Sotheby's Hong Kong, 8th October 2009, lot 1605 (part lot).
Note: Elaborately painted with lotus scrolls on a sgraffiato-decorated ruby-red ground, this cup and cupstand represent the Qianlong Emperor’s taste for the opulent, a taste that was able to be indulged through the great developments of the porcelain manufacturers working at the imperial kilns in Jingdezhen. The richness of the floral design on a coloured ground is reminiscent of French rococo textiles, specimens of which are likely to have entered the court through merchants in Guangdong and Jesuit missionaries.
A closely related cupstand, in the Bushell collection, is illustrated in Cosmo Monkhouse, A History and Description of Chinese Porcelain, London, 1901, fig. 44; and a smaller cup, but inscribed on the base with the mark bao se zhai zhe ('Studio for the Precious and Miserly'), was sold in these rooms, 28th November 1979, lot 236.
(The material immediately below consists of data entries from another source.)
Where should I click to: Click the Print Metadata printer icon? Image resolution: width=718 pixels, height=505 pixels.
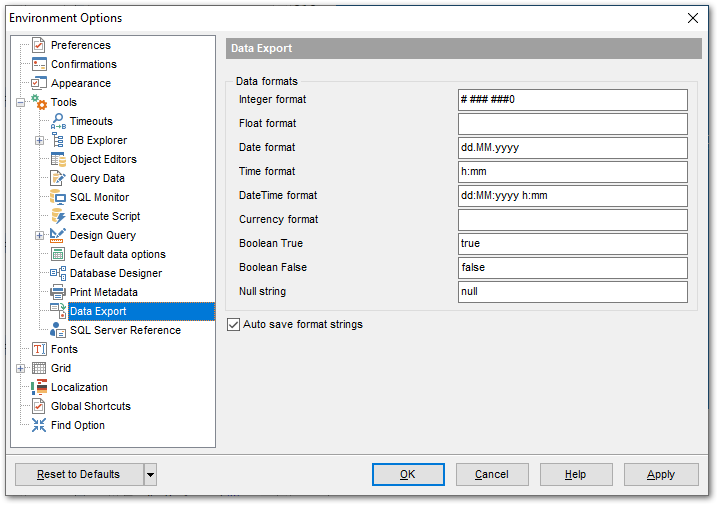point(58,292)
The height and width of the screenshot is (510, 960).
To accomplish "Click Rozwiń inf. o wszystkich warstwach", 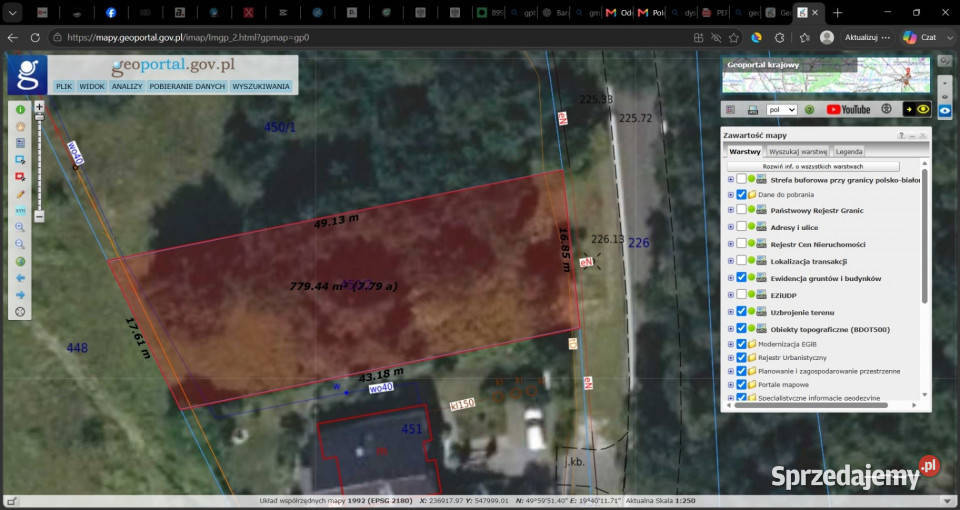I will [813, 167].
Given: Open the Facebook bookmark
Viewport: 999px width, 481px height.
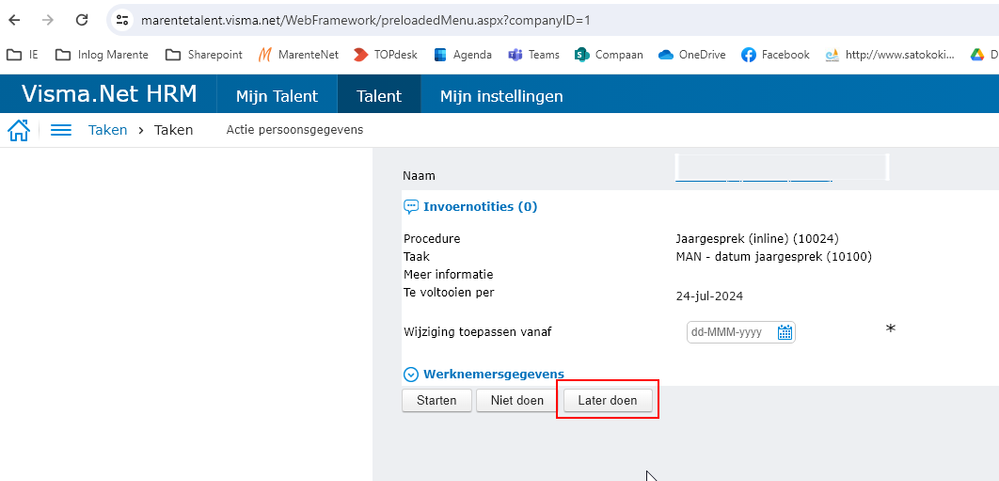Looking at the screenshot, I should (x=775, y=55).
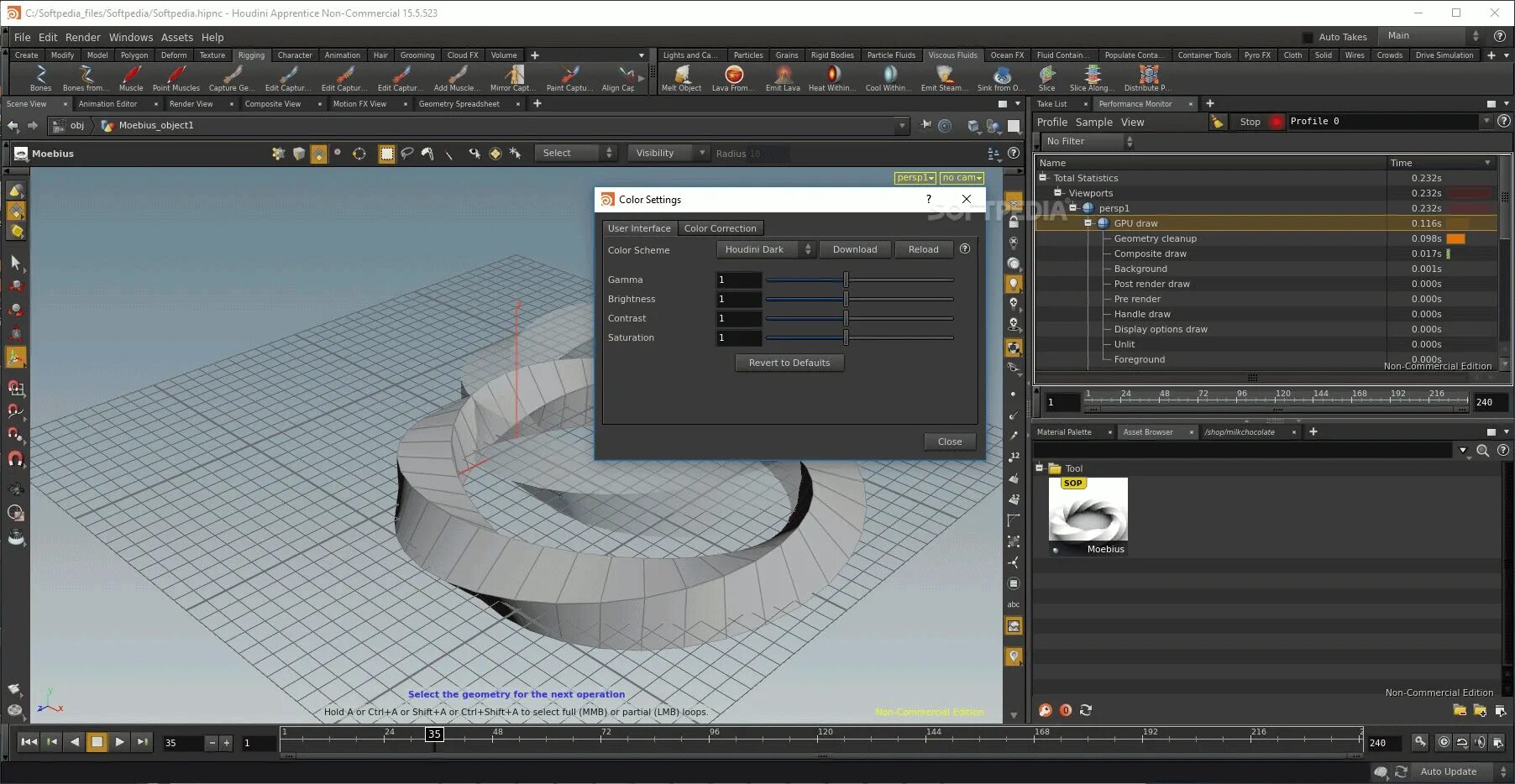The image size is (1515, 784).
Task: Collapse the Total Statistics row
Action: [x=1043, y=178]
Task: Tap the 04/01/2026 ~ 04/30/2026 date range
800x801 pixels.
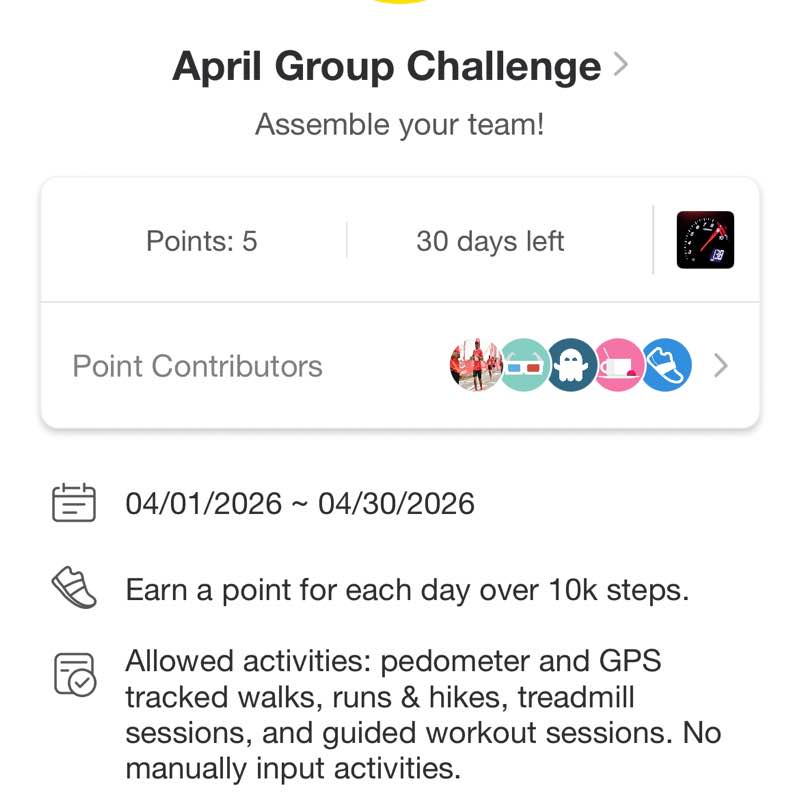Action: (300, 503)
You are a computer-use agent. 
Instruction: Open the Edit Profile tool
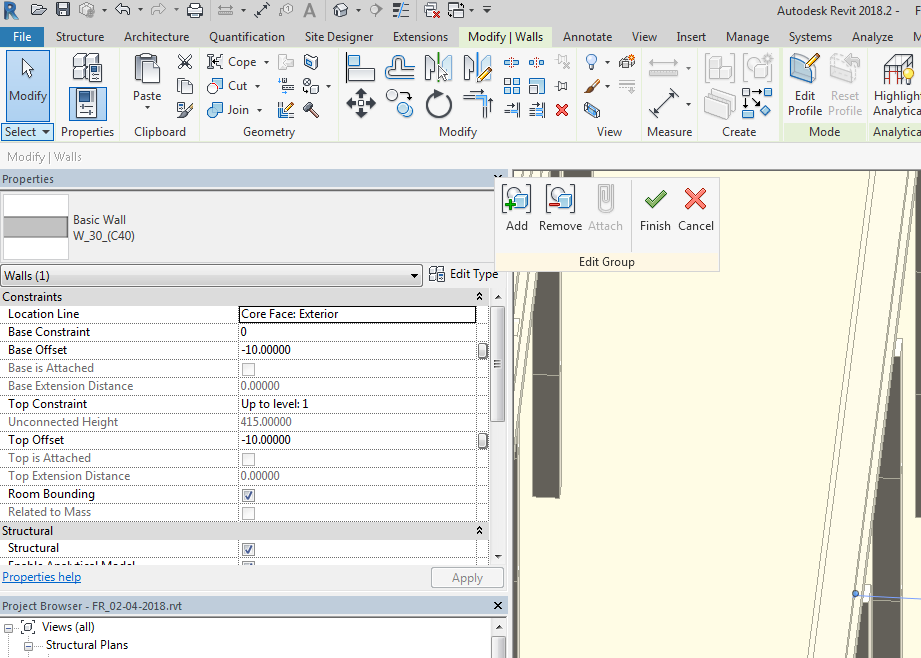pos(804,84)
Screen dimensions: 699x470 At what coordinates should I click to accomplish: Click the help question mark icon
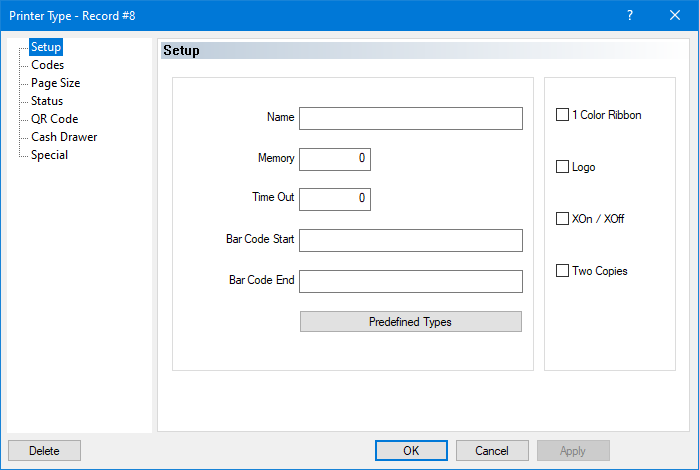[x=630, y=15]
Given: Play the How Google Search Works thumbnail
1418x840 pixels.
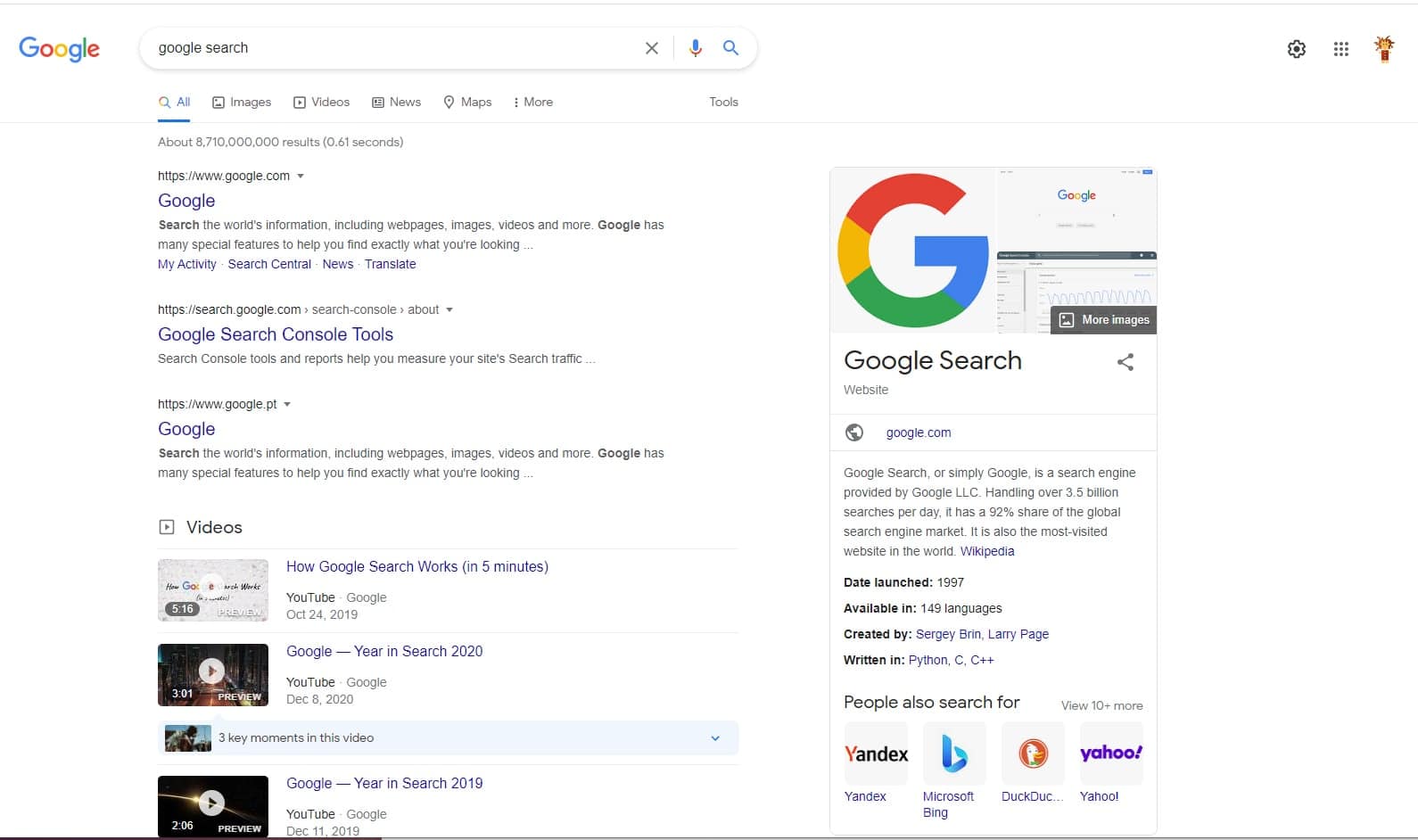Looking at the screenshot, I should [x=212, y=589].
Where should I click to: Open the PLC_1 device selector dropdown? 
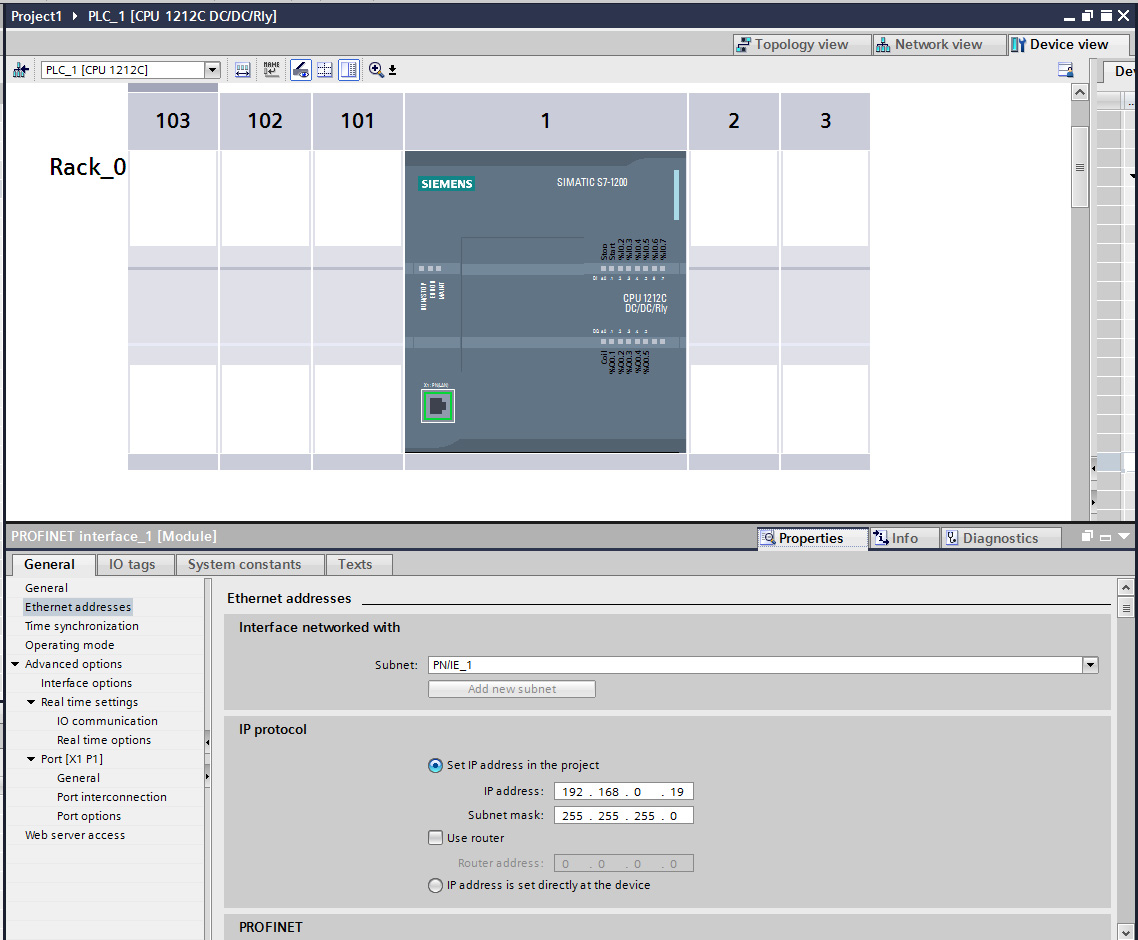[211, 70]
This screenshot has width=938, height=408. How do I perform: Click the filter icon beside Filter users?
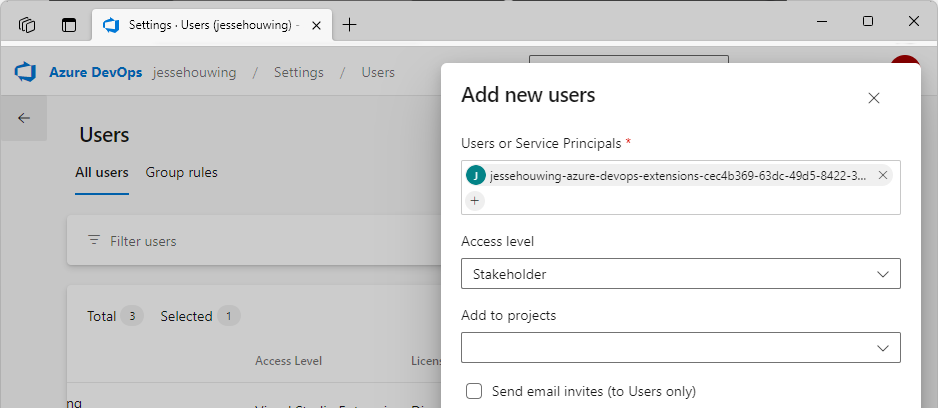tap(94, 240)
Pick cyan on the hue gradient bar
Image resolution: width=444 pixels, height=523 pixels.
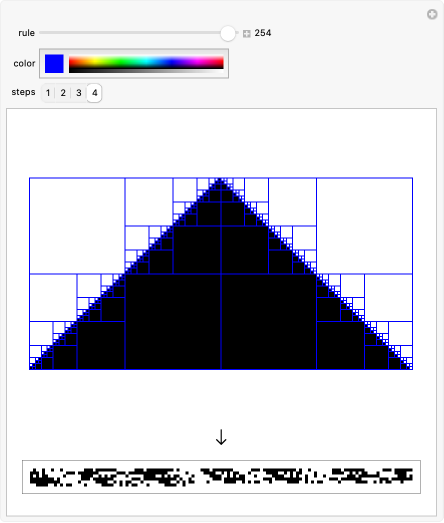click(146, 61)
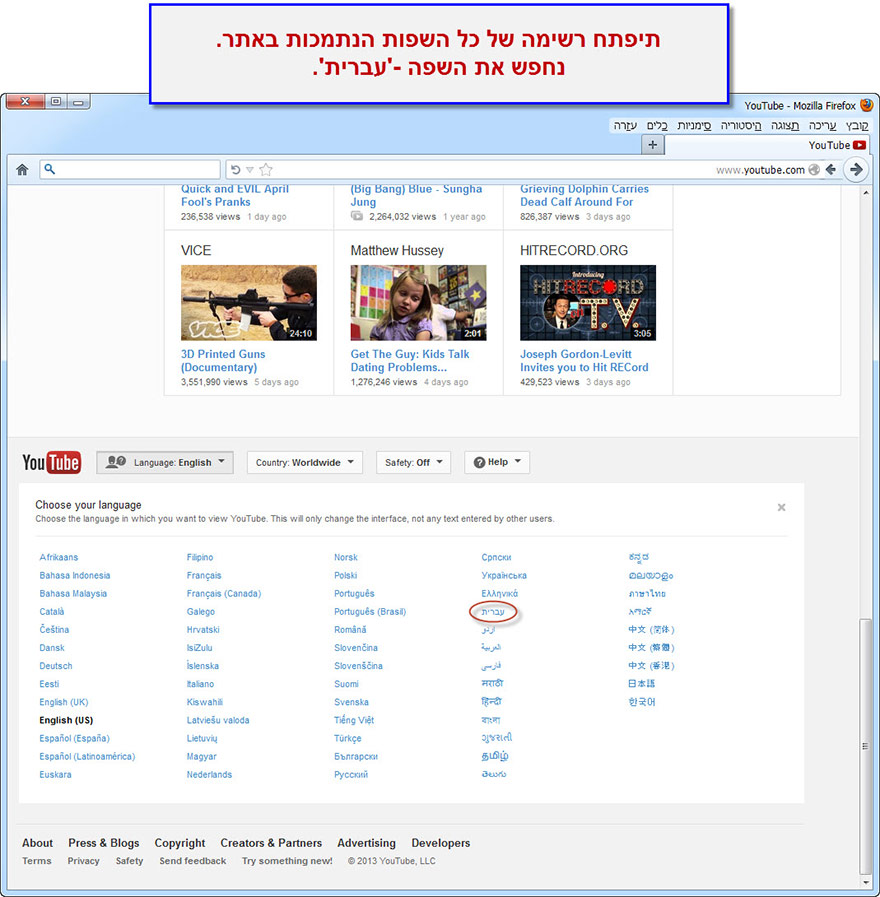
Task: Expand the Country: Worldwide dropdown
Action: pyautogui.click(x=305, y=462)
Cup and cupstand sets of this type, but with slight variations in form and design on a sgraffiato ruby-ground, are preserved in the National Palace Museum, Taipei; see a petal-lobed example, the saucer raised on small feet, included in the exhibitionStunning Decorative Porcelains from the Chi’en-lung Reign, National Palace Museum, Taipei, 2008, cat. no. 9, together with a quatrefoil example decorated with four circular landscapes, cat. no. 8, and its lemon yellow-ground counterpart, cat. no. 7. For the prototype of these cups and stands, see a Yongzheng mark and period example, decorated with yellow-ground cartouches enclosing peony blossoms all against a ruby ground, illustrated in The Tsui Museum of Art. Chinese Ceramics IV. Qing dynasty, Hong Kong, p. 157, and sold at Christie’s Hong Kong, 29th April 1999, lot 537.
Compare cups of slightly larger proportions and straight sides rising from a countersunk base, painted with a blossoming lotus scroll on an incised ruby ground, such as one sold at Christie’s New York, 2nd December 1993, lot 344, and again in these rooms, 8th April 2007, lot 801; and another, but enamelled with a mixed floral scroll, in the Nanjing Museum, included in the exhibition Qing Imperial Porcelain of the Kangxi, Yongzheng and Qianlong Reigns, Nanjing Museum, Nanjing, 1995, cat. no. 94.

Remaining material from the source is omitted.